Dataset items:

• • •

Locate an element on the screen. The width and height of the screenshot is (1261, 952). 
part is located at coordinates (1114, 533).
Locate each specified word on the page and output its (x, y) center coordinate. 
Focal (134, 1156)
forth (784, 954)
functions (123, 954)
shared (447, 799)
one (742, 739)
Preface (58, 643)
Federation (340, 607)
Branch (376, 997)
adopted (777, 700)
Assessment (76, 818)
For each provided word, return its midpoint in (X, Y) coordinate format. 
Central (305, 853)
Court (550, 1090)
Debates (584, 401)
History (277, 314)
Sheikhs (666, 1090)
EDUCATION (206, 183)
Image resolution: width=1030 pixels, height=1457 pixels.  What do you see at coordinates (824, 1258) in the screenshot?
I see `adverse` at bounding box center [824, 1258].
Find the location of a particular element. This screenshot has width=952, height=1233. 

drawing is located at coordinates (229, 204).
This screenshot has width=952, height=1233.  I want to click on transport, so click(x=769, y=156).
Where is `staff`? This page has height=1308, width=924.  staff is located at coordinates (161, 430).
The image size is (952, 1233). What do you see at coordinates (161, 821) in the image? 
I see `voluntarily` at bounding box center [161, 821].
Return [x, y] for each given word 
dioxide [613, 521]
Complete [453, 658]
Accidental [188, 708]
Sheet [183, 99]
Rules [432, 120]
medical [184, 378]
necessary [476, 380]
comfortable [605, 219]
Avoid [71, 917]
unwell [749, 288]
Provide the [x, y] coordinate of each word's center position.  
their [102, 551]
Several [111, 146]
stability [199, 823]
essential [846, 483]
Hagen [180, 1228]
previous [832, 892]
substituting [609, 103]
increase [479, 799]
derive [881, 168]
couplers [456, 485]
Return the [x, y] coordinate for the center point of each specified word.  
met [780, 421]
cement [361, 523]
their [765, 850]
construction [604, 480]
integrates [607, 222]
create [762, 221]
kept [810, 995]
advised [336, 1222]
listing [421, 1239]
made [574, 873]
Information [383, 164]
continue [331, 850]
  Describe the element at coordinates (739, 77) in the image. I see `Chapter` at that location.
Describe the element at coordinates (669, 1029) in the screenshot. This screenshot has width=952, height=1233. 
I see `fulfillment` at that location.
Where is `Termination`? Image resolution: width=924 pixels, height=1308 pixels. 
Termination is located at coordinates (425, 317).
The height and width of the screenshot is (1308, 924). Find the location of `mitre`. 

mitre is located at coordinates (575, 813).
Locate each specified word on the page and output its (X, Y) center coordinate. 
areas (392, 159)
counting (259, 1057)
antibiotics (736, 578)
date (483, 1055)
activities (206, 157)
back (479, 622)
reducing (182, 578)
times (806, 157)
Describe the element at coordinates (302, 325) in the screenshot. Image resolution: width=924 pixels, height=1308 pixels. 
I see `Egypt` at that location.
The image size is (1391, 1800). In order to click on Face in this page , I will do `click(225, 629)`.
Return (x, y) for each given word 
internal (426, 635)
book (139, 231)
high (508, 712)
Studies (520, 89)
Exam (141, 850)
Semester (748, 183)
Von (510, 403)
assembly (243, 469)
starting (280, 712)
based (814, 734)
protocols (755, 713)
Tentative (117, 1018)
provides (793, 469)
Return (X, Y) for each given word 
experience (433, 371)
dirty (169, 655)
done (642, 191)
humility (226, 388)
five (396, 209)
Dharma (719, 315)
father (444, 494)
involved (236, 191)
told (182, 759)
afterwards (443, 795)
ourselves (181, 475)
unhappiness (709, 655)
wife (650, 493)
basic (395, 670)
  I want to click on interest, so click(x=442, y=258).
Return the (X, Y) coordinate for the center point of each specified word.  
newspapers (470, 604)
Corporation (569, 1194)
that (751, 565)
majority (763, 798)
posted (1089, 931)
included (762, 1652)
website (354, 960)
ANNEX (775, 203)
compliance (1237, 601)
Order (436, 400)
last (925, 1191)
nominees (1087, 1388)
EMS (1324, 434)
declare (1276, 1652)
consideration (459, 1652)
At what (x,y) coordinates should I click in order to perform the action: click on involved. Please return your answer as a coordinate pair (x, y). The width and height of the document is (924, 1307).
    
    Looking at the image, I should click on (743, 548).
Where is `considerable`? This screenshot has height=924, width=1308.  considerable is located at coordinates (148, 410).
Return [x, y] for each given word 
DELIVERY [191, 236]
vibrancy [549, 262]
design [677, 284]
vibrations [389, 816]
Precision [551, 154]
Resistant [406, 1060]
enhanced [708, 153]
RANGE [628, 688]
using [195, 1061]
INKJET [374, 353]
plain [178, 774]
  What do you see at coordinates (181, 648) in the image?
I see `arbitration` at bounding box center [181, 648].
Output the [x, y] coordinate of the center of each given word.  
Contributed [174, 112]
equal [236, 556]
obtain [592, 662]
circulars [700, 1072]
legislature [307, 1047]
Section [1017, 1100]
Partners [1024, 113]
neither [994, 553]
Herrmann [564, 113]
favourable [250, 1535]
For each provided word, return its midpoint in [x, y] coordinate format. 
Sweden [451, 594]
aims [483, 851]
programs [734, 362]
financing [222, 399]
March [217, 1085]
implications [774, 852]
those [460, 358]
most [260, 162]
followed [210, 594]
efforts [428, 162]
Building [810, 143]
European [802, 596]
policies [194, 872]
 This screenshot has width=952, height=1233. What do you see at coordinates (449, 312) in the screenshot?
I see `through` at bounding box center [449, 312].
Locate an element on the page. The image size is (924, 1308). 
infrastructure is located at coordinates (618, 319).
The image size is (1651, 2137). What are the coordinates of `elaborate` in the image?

• • •

### Exercise description
Please copy the records from their first line through the line containing "Sheet [183, 99]", swapping "Preface" for "Foreword" and leaving everything else unchanged.

### Output of the exercise
Locate an element on the screen. The width and height of the screenshot is (1261, 952). 
part is located at coordinates (1114, 533).
Locate each specified word on the page and output its (x, y) center coordinate. 
Focal (134, 1156)
forth (784, 954)
functions (123, 954)
shared (447, 799)
one (742, 739)
Foreword (58, 643)
Federation (340, 607)
Branch (376, 997)
adopted (777, 700)
Assessment (76, 818)
For each provided word, return its midpoint in (X, Y) coordinate format. 
Central (305, 853)
Court (550, 1090)
Debates (584, 401)
History (277, 314)
Sheikhs (666, 1090)
EDUCATION (206, 183)
Image resolution: width=1030 pixels, height=1457 pixels.  What do you see at coordinates (824, 1258) in the screenshot?
I see `adverse` at bounding box center [824, 1258].
Find the location of a particular element. This screenshot has width=952, height=1233. 

drawing is located at coordinates (229, 204).
This screenshot has width=952, height=1233.  I want to click on transport, so click(x=769, y=156).
Where is `staff`? This page has height=1308, width=924.  staff is located at coordinates (161, 430).
The image size is (952, 1233). What do you see at coordinates (161, 821) in the image? 
I see `voluntarily` at bounding box center [161, 821].
Return [x, y] for each given word 
dioxide [613, 521]
Complete [453, 658]
Accidental [188, 708]
Sheet [183, 99]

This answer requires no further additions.